The initial report emerged from The Wall Street Journal on Tuesday. While Google verified that conversations with SpaceX and other launch providers are underway, the company declined to elaborate on specifics. SpaceX has remained silent on the matter, not responding to media inquiries.
Project Suncatcher represents Google’s strategic effort to link satellites equipped with proprietary Tensor Processing Units into a unified orbital AI computing environment. The tech giant intends to test this concept through a prototype mission in partnership with Planet Labs, targeting a launch timeframe around 2027.
Shares of Alphabet (GOOGL) declined by 0.16% on Tuesday following the announcement.
This marks the second instance where Musk has pursued collaboration with an AI competitor he’s openly challenged. After SpaceX’s February merger with xAI, the company entered direct competition with Alphabet’s AI operations.
Musk initially co-founded OpenAI in 2015, in part to counterbalance Google’s artificial intelligence initiatives, after a disagreement with co-founder Larry Page regarding AI safety protocols.

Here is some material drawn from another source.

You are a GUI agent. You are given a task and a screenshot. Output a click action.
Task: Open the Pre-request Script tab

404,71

Starship’s Role Proves Critical to Economics
The financial feasibility of orbital data centers relies substantially on Starship’s capabilities. The massive rocket exceeds 400 feet in height and features complete reusability. SpaceX projects that Starship will decrease the expense of accessing low Earth orbit by up to 90% relative to Falcon 9 — which already reduced launch costs by approximately 95% when compared to the retired Space Shuttle program.

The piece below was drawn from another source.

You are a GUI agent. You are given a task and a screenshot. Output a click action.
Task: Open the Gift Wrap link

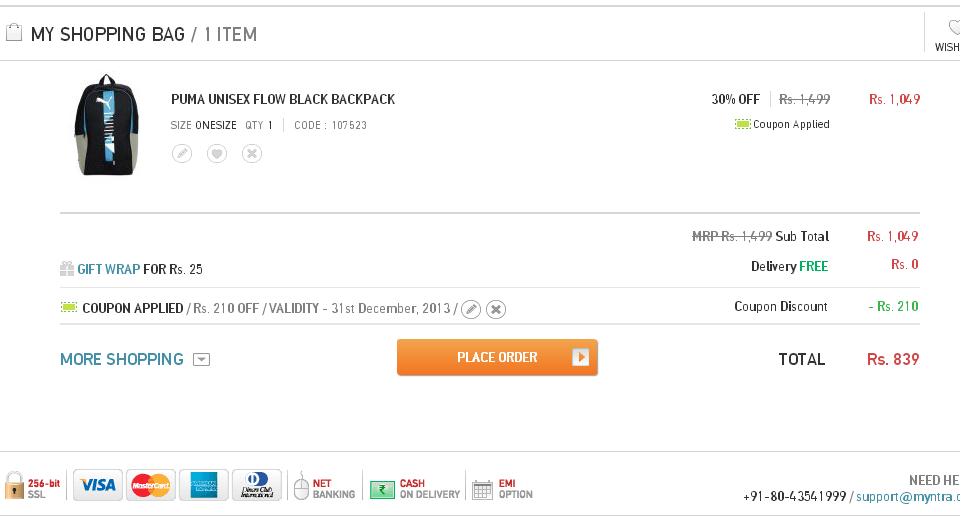pos(109,269)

Another Starship test flight is on the schedule for this week. SpaceX presently conducts more than half of all orbital missions globally.
Musk has publicly stated his conviction that space-based computing facilities will achieve cost parity with terrestrial data centers within several years. Funding this expansion is among the primary motivations behind SpaceX’s anticipated IPO in mid-2025, potentially valuing the aerospace company at $2 trillion.
Additional AI Companies Show Interest in SpaceX Infrastructure
Alphabet isn’t the only tech player exploring SpaceX partnerships. Just last week, Anthropic finalized an agreement to utilize the complete computing resources of SpaceX’s Colossus 1 data center located in Memphis. Anthropic has also communicated interest in collaborating with SpaceX on developing multiple gigawatts of orbital data center capacity.
Notably, SpaceX is presently providing launch services for Amazon’s satellite broadband network — a direct rival to its own Starlink service, which now serves over 10 million customers. Historically, SpaceX has refrained from leveraging its launch market dominance to exclude competitors.
The emerging pattern is clear: SpaceX is establishing itself as essential launch infrastructure for the expanding AI and satellite sectors, independent of competitive tensions in other business areas.
Alphabet’s confirmed participation in these discussions lends credibility to the orbital data center concept that forms a substantial component of SpaceX’s valuation projections ahead of its forthcoming public offering.